Wegen des Kraftwerk-Neubaus verlor die Gemeinde ihren angestammten Badeplatz. Gemäss schriftlicher Zusage vom 27. Dezember 1906 verpflichteten sich die Elektrizitätswerke Basel, einen neuen geeigneten Badeplatz zu erstellen und die anfallenden Kosten zu übernehmen. Doch die Verhandlungen zogen sich hin. Erst im Februar 1923 wurde ein neuer Badeplatz in der Ergolzbucht für die Bevölkerung freigegeben. «Es dauerte nicht lange bis die ersten Reklamationen wegen des ‹unmoralischen und unsittlichen Badebetriebs› eintrafen. Die Gemeinde sah sich veranlasst, den Besuch nach Geschlecht und Alter zu regeln», erzählt Lützelschwab mit einem Schmunzeln.

Not und Armut
Beim Lesen der Protokolle – es sind weit über 1000 – berührten ihn vor allem die Einzelschicksale, die Erwähnung finden. «Es gab damals viele Verdingkinder. Die Armut und die Not waren gross. Wenn sich eine Frau beim Gemeinderat über ihren Mann beklagte, der den ganzen Lohn ‹versoff›, dann konnte es geschehen, dass der Familie die Kinder weggenommen wurden. Man hat sie dann im Armenerziehungsverein Rheinfelden untergebracht», berichtet Lützelschwab.

Der Gemeinderat musste sich mit vielen Detailfragen beschäftigen. «Eine Frau wurde vom Polizeidiener angezeigt, weil sie unerlaubterweise entlang der Landstrasse einen ganzen Karren voll Löwenzahn ausgestochen hatte. Sie musste sich vor dem Gemeinderat rechtfertigen und wurde mit einer Busse von zwei Franken belegt», erzählt er weiter.

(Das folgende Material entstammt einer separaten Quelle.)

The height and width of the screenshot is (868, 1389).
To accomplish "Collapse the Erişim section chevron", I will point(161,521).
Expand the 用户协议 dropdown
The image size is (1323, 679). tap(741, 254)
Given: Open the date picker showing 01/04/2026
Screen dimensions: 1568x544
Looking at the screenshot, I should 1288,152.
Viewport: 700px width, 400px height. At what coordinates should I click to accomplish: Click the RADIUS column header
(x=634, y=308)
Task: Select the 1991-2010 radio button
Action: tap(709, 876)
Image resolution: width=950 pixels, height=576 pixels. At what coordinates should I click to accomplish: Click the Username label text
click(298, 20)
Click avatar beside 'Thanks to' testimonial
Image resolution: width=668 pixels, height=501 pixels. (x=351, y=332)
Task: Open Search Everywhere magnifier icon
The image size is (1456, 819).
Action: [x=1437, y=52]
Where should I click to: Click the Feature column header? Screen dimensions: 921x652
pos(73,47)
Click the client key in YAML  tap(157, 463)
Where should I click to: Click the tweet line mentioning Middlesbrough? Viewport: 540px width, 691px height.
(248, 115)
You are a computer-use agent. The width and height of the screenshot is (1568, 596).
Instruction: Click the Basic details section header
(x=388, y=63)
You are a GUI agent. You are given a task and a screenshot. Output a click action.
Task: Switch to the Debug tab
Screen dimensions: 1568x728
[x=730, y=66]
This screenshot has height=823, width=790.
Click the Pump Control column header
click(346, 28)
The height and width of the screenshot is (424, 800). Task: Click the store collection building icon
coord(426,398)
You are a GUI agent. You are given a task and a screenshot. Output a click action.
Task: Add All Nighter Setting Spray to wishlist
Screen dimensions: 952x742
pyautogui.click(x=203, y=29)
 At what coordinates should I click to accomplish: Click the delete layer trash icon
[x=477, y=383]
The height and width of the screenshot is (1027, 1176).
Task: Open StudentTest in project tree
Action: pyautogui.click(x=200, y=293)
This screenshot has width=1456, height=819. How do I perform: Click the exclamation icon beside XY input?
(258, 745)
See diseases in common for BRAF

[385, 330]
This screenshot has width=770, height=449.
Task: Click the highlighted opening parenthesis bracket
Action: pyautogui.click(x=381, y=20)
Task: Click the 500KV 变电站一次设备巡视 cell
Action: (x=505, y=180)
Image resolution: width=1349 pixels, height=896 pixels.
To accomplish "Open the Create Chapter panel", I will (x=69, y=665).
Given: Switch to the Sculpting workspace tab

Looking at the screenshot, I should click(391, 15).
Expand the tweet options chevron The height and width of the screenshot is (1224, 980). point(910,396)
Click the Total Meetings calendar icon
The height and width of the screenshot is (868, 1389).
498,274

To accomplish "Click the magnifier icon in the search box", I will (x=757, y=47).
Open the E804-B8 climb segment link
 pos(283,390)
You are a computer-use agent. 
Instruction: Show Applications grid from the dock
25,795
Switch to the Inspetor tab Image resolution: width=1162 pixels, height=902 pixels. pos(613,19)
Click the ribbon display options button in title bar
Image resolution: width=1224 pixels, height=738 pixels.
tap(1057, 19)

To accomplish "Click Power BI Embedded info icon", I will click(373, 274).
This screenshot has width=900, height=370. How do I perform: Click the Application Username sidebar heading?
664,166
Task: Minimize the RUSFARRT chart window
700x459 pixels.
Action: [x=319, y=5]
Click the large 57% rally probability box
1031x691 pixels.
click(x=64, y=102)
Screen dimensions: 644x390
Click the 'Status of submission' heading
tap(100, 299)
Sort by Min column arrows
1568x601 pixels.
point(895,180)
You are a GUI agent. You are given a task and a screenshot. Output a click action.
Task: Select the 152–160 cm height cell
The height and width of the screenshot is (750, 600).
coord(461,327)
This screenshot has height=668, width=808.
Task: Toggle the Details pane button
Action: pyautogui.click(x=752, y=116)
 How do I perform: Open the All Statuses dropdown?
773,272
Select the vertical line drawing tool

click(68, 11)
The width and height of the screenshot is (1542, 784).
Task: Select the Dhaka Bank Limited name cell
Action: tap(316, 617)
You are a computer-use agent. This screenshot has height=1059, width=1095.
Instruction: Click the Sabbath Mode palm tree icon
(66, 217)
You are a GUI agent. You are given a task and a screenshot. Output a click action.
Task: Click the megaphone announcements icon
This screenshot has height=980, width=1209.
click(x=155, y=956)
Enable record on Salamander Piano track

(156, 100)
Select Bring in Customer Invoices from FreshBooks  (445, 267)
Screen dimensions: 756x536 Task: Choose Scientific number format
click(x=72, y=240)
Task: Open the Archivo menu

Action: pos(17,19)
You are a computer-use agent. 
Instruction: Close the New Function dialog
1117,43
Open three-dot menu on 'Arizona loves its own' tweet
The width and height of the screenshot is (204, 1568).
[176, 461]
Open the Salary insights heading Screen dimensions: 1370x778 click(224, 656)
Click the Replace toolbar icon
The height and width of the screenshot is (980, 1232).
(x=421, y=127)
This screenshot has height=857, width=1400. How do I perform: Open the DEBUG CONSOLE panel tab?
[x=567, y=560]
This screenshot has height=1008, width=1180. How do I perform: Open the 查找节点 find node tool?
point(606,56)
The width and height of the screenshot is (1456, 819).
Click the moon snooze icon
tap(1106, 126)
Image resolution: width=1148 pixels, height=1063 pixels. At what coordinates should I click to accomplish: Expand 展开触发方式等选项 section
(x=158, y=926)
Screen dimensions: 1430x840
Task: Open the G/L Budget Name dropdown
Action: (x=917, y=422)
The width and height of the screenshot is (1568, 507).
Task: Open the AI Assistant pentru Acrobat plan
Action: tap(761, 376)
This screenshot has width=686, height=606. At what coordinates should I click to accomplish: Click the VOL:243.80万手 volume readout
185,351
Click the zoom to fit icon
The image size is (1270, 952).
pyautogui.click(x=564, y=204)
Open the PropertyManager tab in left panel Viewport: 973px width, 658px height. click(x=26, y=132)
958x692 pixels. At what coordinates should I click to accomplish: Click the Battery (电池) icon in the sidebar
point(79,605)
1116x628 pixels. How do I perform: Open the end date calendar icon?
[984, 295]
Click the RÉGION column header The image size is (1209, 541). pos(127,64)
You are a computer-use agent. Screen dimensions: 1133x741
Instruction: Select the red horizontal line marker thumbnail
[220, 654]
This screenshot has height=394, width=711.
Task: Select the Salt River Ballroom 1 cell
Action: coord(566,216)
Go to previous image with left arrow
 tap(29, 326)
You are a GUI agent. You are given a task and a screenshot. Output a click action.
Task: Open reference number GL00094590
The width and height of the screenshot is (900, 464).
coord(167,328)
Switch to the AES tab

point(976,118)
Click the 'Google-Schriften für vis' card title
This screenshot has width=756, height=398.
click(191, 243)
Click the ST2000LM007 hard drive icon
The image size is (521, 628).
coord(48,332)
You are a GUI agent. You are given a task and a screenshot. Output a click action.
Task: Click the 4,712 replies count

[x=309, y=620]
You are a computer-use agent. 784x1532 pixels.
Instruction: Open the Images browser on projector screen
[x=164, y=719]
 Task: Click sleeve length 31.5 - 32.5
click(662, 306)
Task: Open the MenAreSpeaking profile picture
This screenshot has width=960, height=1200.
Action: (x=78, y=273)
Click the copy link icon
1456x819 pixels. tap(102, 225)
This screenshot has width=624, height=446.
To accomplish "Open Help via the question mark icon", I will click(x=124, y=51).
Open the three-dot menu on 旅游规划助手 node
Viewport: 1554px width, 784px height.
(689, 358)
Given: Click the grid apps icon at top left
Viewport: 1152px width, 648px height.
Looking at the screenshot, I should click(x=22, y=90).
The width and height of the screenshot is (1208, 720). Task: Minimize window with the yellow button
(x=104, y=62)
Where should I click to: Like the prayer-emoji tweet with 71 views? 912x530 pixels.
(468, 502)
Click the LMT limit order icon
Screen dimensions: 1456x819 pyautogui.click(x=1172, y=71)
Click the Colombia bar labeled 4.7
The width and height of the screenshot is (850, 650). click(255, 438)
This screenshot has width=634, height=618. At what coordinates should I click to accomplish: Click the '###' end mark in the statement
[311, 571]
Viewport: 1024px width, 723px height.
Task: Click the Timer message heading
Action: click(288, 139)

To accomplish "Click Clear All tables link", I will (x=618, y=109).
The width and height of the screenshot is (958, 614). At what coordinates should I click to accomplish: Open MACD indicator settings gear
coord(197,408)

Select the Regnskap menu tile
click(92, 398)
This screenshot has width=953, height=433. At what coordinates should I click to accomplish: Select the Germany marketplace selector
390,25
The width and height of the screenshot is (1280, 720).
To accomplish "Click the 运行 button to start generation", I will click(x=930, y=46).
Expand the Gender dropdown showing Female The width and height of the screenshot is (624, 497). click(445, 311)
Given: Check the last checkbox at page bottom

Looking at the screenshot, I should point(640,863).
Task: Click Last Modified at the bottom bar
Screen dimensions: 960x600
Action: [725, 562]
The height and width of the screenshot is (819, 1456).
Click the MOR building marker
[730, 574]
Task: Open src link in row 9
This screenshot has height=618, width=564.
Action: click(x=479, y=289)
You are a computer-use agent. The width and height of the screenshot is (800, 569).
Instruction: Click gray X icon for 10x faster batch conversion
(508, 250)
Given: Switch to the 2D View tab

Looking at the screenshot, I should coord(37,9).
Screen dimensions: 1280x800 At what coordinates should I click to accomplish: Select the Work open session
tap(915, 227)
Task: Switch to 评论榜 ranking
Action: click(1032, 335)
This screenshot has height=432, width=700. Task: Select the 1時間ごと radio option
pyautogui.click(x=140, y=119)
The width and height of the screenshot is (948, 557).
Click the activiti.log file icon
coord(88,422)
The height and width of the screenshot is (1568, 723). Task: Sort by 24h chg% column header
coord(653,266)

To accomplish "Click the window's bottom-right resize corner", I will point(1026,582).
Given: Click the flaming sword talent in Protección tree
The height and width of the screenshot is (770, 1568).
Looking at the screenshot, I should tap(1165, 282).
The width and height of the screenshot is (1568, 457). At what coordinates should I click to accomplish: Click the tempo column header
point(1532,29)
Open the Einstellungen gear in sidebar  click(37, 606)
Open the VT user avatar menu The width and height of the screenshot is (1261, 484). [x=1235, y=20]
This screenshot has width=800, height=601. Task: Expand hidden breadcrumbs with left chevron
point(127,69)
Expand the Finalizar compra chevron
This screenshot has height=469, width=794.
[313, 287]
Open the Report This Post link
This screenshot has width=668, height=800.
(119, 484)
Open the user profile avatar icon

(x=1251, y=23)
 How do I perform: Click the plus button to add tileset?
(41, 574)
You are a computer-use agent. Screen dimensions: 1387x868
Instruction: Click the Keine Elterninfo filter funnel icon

Die Post beschäftigte schon damals
Hin und wieder stösst Lützelschwab auch auf Geschäfte, die heute noch aktuell zu sein scheinen: «1926 wurde die Kreispostdirektion in Aarau um eine Verlängerung der Öffnungszeiten in hiesiger Poststelle ersucht, jeweils morgens von 9.30 bis 10.30 Uhr. Dieses Gesuch wurde von der Direktion abgewiesen mit der Begründung, dass der Verkehr im Postbüro nicht gross sei und dass sich eine längere Öffnungszeit nicht rechtfertigen würde.» Solche Begründungen gibt es auch heute wieder.

Bis ins Jahr 1928 hat Lützelschwab mittlerweile alle Protokolle durchgearbeitet. Die Jahre bis 1933 liegen noch vor ihm. Diese sollen später in einem fünften und letzten Band erscheinen. Die Bücher liess er nur in einer kleinen Auflage von zehn Stück herstellen. «Einige Exemplare habe ich an Interessierte verschenkt. Selber greife ich regelmässig zu den Büchern, um Sachen nachzuschlagen.» Sein nächstes grösseres Projekt hat er bereits im Auge: «Ich werde ein Buch über den Fährbetrieb in Kaiseraugst schreiben.» Darüber findet sich in den Protokollen viel Material.